To do: Give every entry again, exactly as it stands.

[Collected data entries]
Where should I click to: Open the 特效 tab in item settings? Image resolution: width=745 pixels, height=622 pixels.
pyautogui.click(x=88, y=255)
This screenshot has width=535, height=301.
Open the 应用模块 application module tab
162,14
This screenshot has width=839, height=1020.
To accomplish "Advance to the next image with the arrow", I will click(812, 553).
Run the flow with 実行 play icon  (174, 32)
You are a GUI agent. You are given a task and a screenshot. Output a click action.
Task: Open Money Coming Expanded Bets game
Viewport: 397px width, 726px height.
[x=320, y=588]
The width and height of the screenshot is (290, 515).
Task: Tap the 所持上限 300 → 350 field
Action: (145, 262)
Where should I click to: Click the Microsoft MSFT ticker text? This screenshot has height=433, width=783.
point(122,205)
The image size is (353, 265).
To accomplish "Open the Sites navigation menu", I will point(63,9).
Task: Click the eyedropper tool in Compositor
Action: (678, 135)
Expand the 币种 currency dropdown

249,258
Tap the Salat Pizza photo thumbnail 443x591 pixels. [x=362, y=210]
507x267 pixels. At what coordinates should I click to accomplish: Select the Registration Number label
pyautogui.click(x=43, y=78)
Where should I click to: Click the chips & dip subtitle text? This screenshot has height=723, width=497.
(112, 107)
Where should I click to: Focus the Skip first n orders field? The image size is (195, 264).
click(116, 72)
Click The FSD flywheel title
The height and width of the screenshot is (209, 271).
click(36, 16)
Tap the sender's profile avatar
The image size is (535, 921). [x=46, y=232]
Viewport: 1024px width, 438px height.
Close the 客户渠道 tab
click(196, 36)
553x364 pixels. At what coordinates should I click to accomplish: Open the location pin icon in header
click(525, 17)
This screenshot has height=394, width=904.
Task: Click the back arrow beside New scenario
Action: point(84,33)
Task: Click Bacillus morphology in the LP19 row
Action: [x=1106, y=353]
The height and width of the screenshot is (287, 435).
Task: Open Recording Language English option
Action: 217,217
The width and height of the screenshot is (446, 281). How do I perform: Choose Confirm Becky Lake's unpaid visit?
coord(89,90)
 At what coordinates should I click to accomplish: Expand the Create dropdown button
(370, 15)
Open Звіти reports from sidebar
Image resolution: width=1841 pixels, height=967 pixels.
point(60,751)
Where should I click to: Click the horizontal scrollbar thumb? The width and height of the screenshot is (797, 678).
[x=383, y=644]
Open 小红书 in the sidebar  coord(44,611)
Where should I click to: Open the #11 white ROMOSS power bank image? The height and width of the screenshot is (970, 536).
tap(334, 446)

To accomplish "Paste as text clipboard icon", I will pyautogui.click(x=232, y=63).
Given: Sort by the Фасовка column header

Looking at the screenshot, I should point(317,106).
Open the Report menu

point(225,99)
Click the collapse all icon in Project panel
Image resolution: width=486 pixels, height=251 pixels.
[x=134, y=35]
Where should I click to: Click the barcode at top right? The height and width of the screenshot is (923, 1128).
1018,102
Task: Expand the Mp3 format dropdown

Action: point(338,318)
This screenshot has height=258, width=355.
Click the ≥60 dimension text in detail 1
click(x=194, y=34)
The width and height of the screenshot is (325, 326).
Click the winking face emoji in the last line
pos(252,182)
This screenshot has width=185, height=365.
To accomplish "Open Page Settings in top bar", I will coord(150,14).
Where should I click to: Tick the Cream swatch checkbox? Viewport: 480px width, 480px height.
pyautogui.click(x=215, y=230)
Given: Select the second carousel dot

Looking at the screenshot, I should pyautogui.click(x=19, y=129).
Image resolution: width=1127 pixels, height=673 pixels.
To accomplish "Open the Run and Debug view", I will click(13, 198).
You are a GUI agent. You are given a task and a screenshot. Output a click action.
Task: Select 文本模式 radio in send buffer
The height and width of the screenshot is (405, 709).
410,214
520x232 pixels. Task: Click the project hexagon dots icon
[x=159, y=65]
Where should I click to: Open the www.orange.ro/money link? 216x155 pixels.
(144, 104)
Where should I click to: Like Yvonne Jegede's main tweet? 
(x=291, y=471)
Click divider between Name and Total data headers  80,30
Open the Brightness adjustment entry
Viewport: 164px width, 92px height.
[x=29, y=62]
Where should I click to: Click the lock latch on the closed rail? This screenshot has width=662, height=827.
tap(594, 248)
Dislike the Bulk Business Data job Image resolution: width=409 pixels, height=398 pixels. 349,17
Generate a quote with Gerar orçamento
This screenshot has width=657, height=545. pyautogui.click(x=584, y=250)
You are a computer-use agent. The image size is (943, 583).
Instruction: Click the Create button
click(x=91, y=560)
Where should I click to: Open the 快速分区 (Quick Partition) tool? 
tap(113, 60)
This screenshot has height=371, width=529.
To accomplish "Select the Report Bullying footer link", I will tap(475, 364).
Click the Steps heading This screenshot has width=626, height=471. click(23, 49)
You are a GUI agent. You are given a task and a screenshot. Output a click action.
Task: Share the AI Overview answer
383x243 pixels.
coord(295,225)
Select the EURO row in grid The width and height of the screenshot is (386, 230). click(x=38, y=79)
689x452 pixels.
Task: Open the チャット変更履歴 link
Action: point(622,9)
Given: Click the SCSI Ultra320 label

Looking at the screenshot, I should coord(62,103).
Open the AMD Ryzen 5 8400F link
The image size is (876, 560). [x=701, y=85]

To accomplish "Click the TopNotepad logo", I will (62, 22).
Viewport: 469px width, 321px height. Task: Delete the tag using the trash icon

Exercise result:
Where should I click to: Open the 特效 tab in item settings? Image resolution: width=745 pixels, height=622 pixels.
pyautogui.click(x=88, y=255)
This screenshot has width=535, height=301.
Open the 应用模块 application module tab
162,14
This screenshot has width=839, height=1020.
To accomplish "Advance to the next image with the arrow", I will click(812, 553).
Run the flow with 実行 play icon  (174, 32)
You are a GUI agent. You are given a task and a screenshot. Output a click action.
Task: Open Money Coming Expanded Bets game
Viewport: 397px width, 726px height.
[x=320, y=588]
The width and height of the screenshot is (290, 515).
Task: Tap the 所持上限 300 → 350 field
Action: (145, 262)
Where should I click to: Click the Microsoft MSFT ticker text? This screenshot has height=433, width=783.
point(122,205)
The image size is (353, 265).
To accomplish "Open the Sites navigation menu", I will point(63,9).
Task: Click the eyedropper tool in Compositor
Action: (678, 135)
Expand the 币种 currency dropdown

249,258
Tap the Salat Pizza photo thumbnail 443x591 pixels. [x=362, y=210]
507x267 pixels. At what coordinates should I click to accomplish: Select the Registration Number label
pyautogui.click(x=43, y=78)
Where should I click to: Click the chips & dip subtitle text? This screenshot has height=723, width=497.
(112, 107)
Where should I click to: Focus the Skip first n orders field? The image size is (195, 264).
click(116, 72)
Click The FSD flywheel title
The height and width of the screenshot is (209, 271).
click(36, 16)
Tap the sender's profile avatar
The image size is (535, 921). [x=46, y=232]
Viewport: 1024px width, 438px height.
Close the 客户渠道 tab
click(196, 36)
553x364 pixels. At what coordinates should I click to accomplish: Open the location pin icon in header
click(525, 17)
This screenshot has height=394, width=904.
Task: Click the back arrow beside New scenario
Action: point(84,33)
Task: Click Bacillus morphology in the LP19 row
Action: [x=1106, y=353]
The height and width of the screenshot is (287, 435).
Task: Open Recording Language English option
Action: 217,217
The width and height of the screenshot is (446, 281). How do I perform: Choose Confirm Becky Lake's unpaid visit?
coord(89,90)
 At what coordinates should I click to accomplish: Expand the Create dropdown button
(370, 15)
Open Звіти reports from sidebar
Image resolution: width=1841 pixels, height=967 pixels.
point(60,751)
Where should I click to: Click the horizontal scrollbar thumb? The width and height of the screenshot is (797, 678).
[x=383, y=644]
Open 小红书 in the sidebar  coord(44,611)
Where should I click to: Open the #11 white ROMOSS power bank image? The height and width of the screenshot is (970, 536).
tap(334, 446)

To accomplish "Paste as text clipboard icon", I will pyautogui.click(x=232, y=63).
Given: Sort by the Фасовка column header

Looking at the screenshot, I should point(317,106).
Open the Report menu

point(225,99)
Click the collapse all icon in Project panel
Image resolution: width=486 pixels, height=251 pixels.
[x=134, y=35]
Where should I click to: Click the barcode at top right? The height and width of the screenshot is (923, 1128).
1018,102
Task: Expand the Mp3 format dropdown

Action: point(338,318)
This screenshot has height=258, width=355.
Click the ≥60 dimension text in detail 1
click(x=194, y=34)
The width and height of the screenshot is (325, 326).
Click the winking face emoji in the last line
pos(252,182)
This screenshot has width=185, height=365.
To accomplish "Open Page Settings in top bar", I will coord(150,14).
Where should I click to: Tick the Cream swatch checkbox? Viewport: 480px width, 480px height.
pyautogui.click(x=215, y=230)
Given: Select the second carousel dot

Looking at the screenshot, I should pyautogui.click(x=19, y=129).
Image resolution: width=1127 pixels, height=673 pixels.
To accomplish "Open the Run and Debug view", I will click(13, 198).
You are a GUI agent. You are given a task and a screenshot. Output a click action.
Task: Select 文本模式 radio in send buffer
The height and width of the screenshot is (405, 709).
410,214
520x232 pixels. Task: Click the project hexagon dots icon
[x=159, y=65]
Where should I click to: Open the www.orange.ro/money link? 216x155 pixels.
(144, 104)
Where should I click to: Like Yvonne Jegede's main tweet? 
(x=291, y=471)
Click divider between Name and Total data headers  80,30
Open the Brightness adjustment entry
Viewport: 164px width, 92px height.
[x=29, y=62]
Where should I click to: Click the lock latch on the closed rail? This screenshot has width=662, height=827.
tap(594, 248)
Dislike the Bulk Business Data job Image resolution: width=409 pixels, height=398 pixels. 349,17
Generate a quote with Gerar orçamento
This screenshot has width=657, height=545. pyautogui.click(x=584, y=250)
You are a computer-use agent. The image size is (943, 583).
Instruction: Click the Create button
click(x=91, y=560)
Where should I click to: Open the 快速分区 (Quick Partition) tool? 
tap(113, 60)
This screenshot has height=371, width=529.
To accomplish "Select the Report Bullying footer link", I will tap(475, 364).
Click the Steps heading This screenshot has width=626, height=471. click(23, 49)
You are a GUI agent. You are given a task and a screenshot. Output a click action.
Task: Share the AI Overview answer
383x243 pixels.
coord(295,225)
Select the EURO row in grid The width and height of the screenshot is (386, 230). click(x=38, y=79)
689x452 pixels.
Task: Open the チャット変更履歴 link
Action: point(622,9)
Given: Click the SCSI Ultra320 label

Looking at the screenshot, I should coord(62,103).
Open the AMD Ryzen 5 8400F link
The image size is (876, 560). [x=701, y=85]

To accomplish "Click the TopNotepad logo", I will (62, 22).
Viewport: 469px width, 321px height. Task: Delete the tag using the trash icon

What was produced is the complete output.